**What is needed:** Scanning the entries below, copy every line that contains the word "computer".

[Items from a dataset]
== Segment start ==
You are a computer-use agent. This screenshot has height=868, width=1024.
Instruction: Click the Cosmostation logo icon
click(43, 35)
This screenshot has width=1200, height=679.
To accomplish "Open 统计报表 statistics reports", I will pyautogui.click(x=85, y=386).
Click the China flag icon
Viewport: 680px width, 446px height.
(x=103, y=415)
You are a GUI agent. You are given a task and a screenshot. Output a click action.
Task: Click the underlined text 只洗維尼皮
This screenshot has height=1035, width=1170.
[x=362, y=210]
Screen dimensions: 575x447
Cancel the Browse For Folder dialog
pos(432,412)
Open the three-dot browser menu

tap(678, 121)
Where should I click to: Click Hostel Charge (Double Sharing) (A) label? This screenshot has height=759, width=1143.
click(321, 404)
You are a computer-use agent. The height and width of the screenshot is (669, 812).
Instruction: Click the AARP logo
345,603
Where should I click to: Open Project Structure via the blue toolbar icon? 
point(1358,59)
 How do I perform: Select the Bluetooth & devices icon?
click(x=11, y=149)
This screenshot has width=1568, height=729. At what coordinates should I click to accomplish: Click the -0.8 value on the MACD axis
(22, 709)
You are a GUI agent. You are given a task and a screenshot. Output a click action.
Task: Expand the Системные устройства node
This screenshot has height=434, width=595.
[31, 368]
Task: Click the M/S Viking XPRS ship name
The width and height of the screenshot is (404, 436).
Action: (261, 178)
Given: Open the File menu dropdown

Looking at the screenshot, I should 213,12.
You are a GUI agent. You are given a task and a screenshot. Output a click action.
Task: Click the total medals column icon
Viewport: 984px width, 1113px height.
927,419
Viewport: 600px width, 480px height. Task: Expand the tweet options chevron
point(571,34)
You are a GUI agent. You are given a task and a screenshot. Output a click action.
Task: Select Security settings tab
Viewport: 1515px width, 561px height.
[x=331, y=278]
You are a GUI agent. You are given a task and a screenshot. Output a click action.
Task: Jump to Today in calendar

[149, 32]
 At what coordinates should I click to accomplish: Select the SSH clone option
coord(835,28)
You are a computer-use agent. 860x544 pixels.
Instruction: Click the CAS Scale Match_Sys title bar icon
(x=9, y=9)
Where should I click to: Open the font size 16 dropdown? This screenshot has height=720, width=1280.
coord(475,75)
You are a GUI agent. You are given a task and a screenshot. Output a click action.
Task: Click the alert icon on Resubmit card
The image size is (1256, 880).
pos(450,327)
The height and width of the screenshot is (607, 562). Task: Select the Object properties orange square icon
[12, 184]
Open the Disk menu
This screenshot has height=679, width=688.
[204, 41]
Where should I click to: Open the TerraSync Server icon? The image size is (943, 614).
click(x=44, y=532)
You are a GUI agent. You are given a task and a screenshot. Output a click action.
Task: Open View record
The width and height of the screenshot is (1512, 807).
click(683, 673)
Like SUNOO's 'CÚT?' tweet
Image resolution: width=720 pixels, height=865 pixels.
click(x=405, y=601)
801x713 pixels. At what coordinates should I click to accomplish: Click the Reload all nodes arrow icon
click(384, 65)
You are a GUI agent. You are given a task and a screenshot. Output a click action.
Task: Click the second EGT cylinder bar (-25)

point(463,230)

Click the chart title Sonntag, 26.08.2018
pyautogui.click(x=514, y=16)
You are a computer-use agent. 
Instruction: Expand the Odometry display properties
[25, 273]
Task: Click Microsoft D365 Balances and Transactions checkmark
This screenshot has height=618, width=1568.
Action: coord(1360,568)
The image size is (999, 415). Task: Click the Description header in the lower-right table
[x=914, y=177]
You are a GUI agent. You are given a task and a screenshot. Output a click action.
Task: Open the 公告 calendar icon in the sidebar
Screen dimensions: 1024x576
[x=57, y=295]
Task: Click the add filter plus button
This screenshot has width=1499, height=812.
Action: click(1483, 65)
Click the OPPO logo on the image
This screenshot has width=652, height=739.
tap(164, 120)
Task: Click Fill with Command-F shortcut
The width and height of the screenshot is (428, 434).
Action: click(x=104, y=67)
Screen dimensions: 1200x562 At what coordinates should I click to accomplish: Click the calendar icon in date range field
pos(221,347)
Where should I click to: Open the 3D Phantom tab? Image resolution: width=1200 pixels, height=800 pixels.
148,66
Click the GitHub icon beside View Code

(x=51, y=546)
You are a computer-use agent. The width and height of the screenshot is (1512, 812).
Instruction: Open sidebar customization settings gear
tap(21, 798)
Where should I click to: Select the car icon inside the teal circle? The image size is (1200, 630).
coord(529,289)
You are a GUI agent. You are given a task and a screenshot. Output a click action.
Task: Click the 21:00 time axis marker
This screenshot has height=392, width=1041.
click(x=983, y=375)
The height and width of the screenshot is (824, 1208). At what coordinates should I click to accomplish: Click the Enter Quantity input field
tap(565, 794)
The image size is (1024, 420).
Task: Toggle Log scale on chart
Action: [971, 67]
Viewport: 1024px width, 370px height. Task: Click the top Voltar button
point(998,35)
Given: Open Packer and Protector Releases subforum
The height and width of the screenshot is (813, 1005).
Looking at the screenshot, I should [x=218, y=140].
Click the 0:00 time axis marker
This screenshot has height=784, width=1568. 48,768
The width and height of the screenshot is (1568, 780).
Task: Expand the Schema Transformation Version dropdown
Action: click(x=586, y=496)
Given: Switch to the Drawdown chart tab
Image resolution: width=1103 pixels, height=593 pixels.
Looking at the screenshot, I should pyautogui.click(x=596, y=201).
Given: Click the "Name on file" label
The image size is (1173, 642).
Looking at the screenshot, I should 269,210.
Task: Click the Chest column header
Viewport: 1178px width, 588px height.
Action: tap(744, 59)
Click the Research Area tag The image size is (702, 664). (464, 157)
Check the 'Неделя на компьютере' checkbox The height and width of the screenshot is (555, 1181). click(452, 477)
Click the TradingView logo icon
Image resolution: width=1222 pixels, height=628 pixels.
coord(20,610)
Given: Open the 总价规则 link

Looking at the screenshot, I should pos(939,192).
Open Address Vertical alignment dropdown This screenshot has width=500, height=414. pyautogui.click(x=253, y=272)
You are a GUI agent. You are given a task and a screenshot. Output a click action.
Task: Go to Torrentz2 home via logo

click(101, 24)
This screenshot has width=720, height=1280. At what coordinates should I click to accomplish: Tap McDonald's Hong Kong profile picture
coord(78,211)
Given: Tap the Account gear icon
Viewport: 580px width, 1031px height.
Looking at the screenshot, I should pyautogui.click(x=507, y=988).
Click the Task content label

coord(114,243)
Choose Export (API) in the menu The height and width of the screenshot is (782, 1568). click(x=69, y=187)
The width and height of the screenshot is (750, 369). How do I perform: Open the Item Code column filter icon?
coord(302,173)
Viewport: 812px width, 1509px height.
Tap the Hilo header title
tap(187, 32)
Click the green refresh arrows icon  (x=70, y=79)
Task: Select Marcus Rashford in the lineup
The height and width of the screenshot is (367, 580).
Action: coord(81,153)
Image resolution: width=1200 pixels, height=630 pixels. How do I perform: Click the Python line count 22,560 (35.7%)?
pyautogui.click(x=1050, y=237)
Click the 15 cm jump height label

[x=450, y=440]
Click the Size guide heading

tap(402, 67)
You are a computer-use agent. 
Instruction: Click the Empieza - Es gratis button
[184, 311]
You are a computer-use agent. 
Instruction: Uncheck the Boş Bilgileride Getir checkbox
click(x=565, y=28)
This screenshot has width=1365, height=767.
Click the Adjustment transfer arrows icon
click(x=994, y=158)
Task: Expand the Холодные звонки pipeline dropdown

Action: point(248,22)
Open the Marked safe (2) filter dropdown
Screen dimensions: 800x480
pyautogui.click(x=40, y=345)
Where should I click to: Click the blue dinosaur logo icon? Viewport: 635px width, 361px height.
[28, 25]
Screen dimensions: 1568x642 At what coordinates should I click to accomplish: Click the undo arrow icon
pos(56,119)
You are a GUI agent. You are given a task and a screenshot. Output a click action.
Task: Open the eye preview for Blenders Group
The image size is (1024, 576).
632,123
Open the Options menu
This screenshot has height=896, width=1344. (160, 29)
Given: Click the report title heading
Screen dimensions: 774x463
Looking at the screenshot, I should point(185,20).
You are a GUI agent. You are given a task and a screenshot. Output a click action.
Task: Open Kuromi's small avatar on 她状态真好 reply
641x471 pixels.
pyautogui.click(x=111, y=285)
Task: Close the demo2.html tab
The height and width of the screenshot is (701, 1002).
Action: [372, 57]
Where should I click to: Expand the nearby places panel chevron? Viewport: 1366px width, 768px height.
== Segment end ==
**Response:**
You are a computer-use agent. This screenshot has height=868, width=1024.
You are a computer-use agent. The height and width of the screenshot is (669, 812).
You are a computer-use agent. 860x544 pixels.
You are a computer-use agent. 
You are a computer-use agent. The width and height of the screenshot is (1512, 812).
You are a computer-use agent. 
You are a computer-use agent. 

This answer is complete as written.